For an unsigned arithmetic type, (type)-1 is the maximum value. Since you don't know what the relative size of types is, cast to uintmax_t:
#define UNSIGNED_TYPE_MAX(t) ((uintmax_t)(t)-1)
if ((uintmax_t)x > UNSIGNED_TYPE_MAX(size_t)) puts("too large");
There is no such shortcut for signed types. In fact, I don't think there's any way of determining the largest value of a signed type in strictly portable C89 or C99, without using the corresponding constant, such as SSIZE_MAX for ssize_t. C99 specifies constants for each type designed for arithmetic defined in stdint.h for the types defined in ISO C. For types defined in POSIX but not in standard C, there are many values in limits.h; note that they are the limit of what can be valid values for what the type is intended for, rather than the limit of what can fit in the type. For example, if size_t is a 32-bit type, then SIZE_MAX is guaranteed to be 232-1, whereas SSIZE_MAX could be less than 231-1 if the implementation doesn't support any byte count larger than that.

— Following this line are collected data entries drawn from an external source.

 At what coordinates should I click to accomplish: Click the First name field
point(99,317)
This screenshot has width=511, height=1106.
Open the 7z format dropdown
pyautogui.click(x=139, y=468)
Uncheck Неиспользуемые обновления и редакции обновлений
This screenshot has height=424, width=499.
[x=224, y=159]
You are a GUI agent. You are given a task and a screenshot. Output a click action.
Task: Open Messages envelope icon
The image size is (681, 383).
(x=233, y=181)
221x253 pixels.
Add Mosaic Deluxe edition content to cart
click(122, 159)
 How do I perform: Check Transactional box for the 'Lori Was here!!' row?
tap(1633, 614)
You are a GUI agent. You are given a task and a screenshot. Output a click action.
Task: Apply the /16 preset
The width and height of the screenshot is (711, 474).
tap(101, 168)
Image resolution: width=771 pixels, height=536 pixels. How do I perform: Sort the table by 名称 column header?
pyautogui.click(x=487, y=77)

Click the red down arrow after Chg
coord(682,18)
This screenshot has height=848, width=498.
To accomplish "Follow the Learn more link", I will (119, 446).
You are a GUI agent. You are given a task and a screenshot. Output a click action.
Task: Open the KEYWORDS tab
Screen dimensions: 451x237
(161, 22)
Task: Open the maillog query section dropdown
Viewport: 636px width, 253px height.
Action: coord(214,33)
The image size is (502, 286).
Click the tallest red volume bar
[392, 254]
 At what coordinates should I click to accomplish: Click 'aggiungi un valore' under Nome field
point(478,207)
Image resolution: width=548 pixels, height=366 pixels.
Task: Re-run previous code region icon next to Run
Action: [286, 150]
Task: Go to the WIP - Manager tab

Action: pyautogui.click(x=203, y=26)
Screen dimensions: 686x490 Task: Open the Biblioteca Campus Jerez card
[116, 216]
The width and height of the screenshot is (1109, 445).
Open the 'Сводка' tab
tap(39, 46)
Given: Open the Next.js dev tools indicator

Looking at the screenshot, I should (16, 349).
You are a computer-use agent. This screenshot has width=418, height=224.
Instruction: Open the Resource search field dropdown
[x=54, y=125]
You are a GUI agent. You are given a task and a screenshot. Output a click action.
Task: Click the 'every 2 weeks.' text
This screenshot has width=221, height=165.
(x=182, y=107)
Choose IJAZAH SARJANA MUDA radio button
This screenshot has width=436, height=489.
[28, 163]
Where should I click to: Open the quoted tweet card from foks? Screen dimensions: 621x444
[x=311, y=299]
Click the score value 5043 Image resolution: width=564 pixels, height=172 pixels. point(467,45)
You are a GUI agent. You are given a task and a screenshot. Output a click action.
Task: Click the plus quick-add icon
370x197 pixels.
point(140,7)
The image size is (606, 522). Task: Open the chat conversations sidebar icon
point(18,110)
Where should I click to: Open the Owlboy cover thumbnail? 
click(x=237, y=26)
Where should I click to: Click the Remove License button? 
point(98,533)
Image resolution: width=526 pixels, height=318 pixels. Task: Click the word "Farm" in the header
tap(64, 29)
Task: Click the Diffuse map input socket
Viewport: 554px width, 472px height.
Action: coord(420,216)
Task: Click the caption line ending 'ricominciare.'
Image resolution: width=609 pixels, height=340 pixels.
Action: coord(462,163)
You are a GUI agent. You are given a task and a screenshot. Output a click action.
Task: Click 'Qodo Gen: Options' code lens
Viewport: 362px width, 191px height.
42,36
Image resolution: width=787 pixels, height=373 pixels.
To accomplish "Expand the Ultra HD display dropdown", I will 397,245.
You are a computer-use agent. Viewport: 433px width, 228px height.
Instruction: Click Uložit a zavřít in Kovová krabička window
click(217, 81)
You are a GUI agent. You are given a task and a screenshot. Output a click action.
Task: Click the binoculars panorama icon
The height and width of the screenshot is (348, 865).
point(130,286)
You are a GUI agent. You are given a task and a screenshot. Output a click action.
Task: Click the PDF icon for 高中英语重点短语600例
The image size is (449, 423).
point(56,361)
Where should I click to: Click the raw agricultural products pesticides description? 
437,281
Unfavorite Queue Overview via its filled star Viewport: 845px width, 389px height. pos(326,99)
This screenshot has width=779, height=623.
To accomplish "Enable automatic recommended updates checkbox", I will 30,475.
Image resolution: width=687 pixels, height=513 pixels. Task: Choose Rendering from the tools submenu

With the added assumption that integers are represented in binary and there are no padding bits, which is safe if you're limiting yourself to POSIX (where CHAR_BIT is always 8), you can deduce the maximum value by computing the size of the type: there is one sign bit in a signed type, and everything else is a value bit.
#define SIGNED_TYPE_MAX(t) (((uintmax_t)1 << (sizeof(t) * CHAR_BIT - 1)) - 1)
Note that things like “double until it stops growing” or “shove in the bit pattern 0111…111” are dodgy. The C standard says that the behavior is undefined for signed types, and GCC takes advantage of this to perform optimizations on operations on signed types that can result in the wrong value if an overflow happens. For example, it might perform computations in a larger-size register, so that the overflow turns out not to happen.